Besonders: Die Backwerkstatt der Lebenshilfe in der Ernsthaldenstraße in Stuttgart-Vaihingen Foto: FACTUM-WEISE

Die Lebenshilfe wirbt für einen positiven Blick aufs Leben. Ein guter Ansatz, gerade weil er von vermeintlich Schwächeren kommt.

Stuttgart - Schon mal in der Ernsthaldenstraße in Stuttgart-Vaihingen gewesen? Der Weg dorthin lohnt sich. Unter der Hausnummer 35 findet man neben einer Gärtnerei eine Bäckerei, die von der Lebenshilfe betrieben wird. Menschen mit Behinderung stehen dort von Montag bis Freitag hinter der Ladentheke und bedienen die Kunden, die meist aus den Firmen in der Nachbarschaft kommen. Sie tun dies bewundernswert zuverlässig und auffallend freundlich. Hier zeigt sich Stuttgart tatsächlich als eine Stadt des Lächelns.

Die Bäckerei in der Ernsthaldenstraße mit ihrem angeschlossenem Bistro und einer Alimentari-Abteilung um die Ecke ist in vielerlei Hinsicht anders. Neben Backwaren werden dort Produkte aus den benachbarten Werkstätten der Lebenshilfe angeboten: Tontassen, Glückwunschkarten und bedruckte T-Shirts.
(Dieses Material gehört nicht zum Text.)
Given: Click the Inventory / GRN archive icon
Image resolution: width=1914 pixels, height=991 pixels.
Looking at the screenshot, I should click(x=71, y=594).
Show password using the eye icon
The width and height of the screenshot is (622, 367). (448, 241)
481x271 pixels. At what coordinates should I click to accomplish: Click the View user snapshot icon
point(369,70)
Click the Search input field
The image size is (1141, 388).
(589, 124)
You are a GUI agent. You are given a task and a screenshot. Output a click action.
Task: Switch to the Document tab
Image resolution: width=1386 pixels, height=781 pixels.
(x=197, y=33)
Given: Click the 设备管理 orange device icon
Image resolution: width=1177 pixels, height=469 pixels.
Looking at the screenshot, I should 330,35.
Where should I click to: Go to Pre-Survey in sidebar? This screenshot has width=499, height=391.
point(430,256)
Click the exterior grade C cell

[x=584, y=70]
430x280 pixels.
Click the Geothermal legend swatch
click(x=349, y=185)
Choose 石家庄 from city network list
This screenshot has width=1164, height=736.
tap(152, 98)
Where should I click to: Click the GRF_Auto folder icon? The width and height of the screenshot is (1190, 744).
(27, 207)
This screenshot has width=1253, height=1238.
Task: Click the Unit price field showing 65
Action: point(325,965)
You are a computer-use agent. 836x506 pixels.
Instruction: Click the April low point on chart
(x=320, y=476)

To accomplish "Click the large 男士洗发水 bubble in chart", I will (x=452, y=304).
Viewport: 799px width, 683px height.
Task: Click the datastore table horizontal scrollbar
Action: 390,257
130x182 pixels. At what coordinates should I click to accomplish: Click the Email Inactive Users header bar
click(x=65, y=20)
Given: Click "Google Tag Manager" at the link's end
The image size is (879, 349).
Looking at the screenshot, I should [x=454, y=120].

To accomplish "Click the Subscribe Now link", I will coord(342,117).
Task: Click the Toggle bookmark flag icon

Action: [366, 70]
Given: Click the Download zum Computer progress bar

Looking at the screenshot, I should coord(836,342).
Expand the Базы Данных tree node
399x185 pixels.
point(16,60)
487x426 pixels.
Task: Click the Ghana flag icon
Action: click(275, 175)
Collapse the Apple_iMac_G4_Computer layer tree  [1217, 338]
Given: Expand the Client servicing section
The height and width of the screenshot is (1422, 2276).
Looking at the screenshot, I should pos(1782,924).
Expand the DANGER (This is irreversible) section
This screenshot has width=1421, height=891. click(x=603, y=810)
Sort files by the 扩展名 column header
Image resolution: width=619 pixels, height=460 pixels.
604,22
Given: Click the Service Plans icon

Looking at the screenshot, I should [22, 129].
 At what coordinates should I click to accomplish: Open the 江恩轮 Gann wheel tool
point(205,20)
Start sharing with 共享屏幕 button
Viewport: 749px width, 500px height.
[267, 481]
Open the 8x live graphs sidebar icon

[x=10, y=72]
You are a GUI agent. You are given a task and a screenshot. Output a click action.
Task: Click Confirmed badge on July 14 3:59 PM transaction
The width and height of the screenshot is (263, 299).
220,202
Als Aufschrift tragen sie den Slogan der Lebenshilfe: „Am meisten gefällt mir alles.“

Ein Spruch aus dem Leben gegriffen

Slogans, Werbesprüche begegnen uns auf Schritt und Tritt. Originelle und weniger originelle. Solche, die einen ansprechen und solche, über die man sich wundert. Das Land Baden-Württemberg hat zum Beispiel den Slogan „Wir sind Süden“ ausgegeben, angelehnt an die berühmte Schlagzeile des Boulevards „Wir sind Papst“. Man sollte nicht päpstlicher sein als derselbe, doch dem Land der Erfinder macht eine Kopie keine Ehre.

Den Spruch der Lebenshilfe haben nicht Werbeprofis, sondern Studenten der Hochschule für Medien ausgetüftelt. Sie interviewten Mitarbeiter in den Behindertenwerkstätten und erkundigten sich, was ihnen im Leben am besten gefällt. Darunter war die Antwort: „Am besten gefällt mir alles.“ Der Lebenshilfe gefiel der grammatikalisch leicht verrutschte Spruch so gut, dass sie ihn aufgriff.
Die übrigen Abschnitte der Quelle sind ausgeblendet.